Заседания Государственного совета иногда длились 8–10 часов, и Шапталь вспоминал, что Наполеон неизменно «расходовался больше всех в смысле и умственного напряжения, и объема сказанного. После таких встреч он мог созывать другие, посвященные другим вопросам, и его ум никогда не слабел»{999}. Когда советники уставали от длившихся всю ночь заседаний, он говорил: «Ну же, господа! Мы еще не отработали свое жалованье!»{1000} (После заседаний, которые порой заканчивались в 5 часов утра, Наполеон иногда принимал ванну, поскольку считал, что «один час, проведенный в ванне, стоит четырех часов сна»{1001}.) Здесь, как и на поле, Наполеон демонстрировал лучшее, на что был способен. Все члены Государственного совета отмечали (вне зависимости от того, остались ли они впоследствии верны Наполеону и писали ли они тогда или спустя много времени после падения империи) его мыслительные способности, динамизм, быстроту, с какой он овладевал темой, решимость не отступать от нее, пока он не уяснит суть и не примет необходимое решение. «Будучи молодым и малоискушенным в различных сферах управления, – вспоминал советник Наполеона начальный период консульства, – он привносил в споры восхищавшие нас ясность, точность, цепкость мысли и широту взгляда. Не знающий усталости неутомимый труженик, он с непревзойденным здравомыслием соотносил и связывал факты и мнения, циркулирующие в обширной административной системе»{1002}. Наполеон быстро научился формулировать короткие вопросы, требовавшие прямых ответов. Так, член Государственного совета Эммануэль Крете, министр внутренних дел, мог услышать от Наполеона: «Что там с Триумфальной аркой?» и «Смогу ли я после своего возвращения пройтись по Йенскому мосту?»{1003}.

Государственный совет состоял из подразделений, занимавшихся различными отраслями управления: делами армии, флота, финансов, юстиции, внутренних дел, полиции и провинций.

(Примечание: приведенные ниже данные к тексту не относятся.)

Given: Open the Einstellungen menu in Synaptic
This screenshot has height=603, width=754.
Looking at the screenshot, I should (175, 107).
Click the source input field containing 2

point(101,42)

«Длинный, в форме подковы, стол с собранием людей столь различного происхождения и взглядов, – замечал граф Моле, – просто преображался, когда в их ряду… появлялся организующий гений»{1004}. Другой вспоминал, что «его место – кресло красного дерева с сиденьем и подлокотниками из зеленого сафьяна – служило просто-напросто конторским стулом и было поднято над полом на одну ступень»{1005}. Кресло приходилось чинить, поскольку Наполеон во время споров проявлял некоторые из типичных признаков нервного возбуждения:

В середине спора мы могли увидеть его с ножом или скребком, вырезающим на подлокотниках кресла глубокие канавки. Нам постоянно приходилось доставлять для этого кресла запасные части, которые на следующий день, разумеется, он опять резал на куски. Разнообразя удовольствия этого рода, он брал перо и покрывал всю лежавшую перед собой бумагу широкими чернильными полосами. Когда лист оказывался достаточно черным, он комкал его и бросал на пол{1006}.

Честолюбивые люди искали незначительных постов делопроизводителей-аудиторов в Государственном совете, предпочитая их более заметным во всех других органах управления, поскольку здесь они могли обратить на себя внимание Наполеона. Они разрабатывали законопроекты, которые обсуждал совет. Позднее, если Наполеон хотел, чтобы конкретный аудитор выступил с докладом, он осматривал в лорнет подоконники, на которых те сидели. Многие справедливо считали пребывание в Государственном совете лучшим путем к карьере, чем сенат.

Иногда Наполеон предупреждал, что посетит заседание, в других же случаях советники узнавали о его появлении, лишь услышав барабанную дробь на лестнице Тюильри. Он занимал свое место, задавал глубокие вопросы, предавался мечтам, разражался монологами.

«Знаете ли вы, – однажды похвалился он Редереру, – почему я позволяю столько спорить в Государственном совете? Это оттого, что я сильнейший во всем совете полемист. Я позволяю нападать на себя, поскольку знаю, как защититься»{1007}. Зачитывались законопроект и заключение профильного комитета, а затем Наполеон приглашал выступить признанных специалистов по рассматриваемому предмету. Обстановка была деловой, и упражнения в красноречии, как правило, лишь вызывали насмешки.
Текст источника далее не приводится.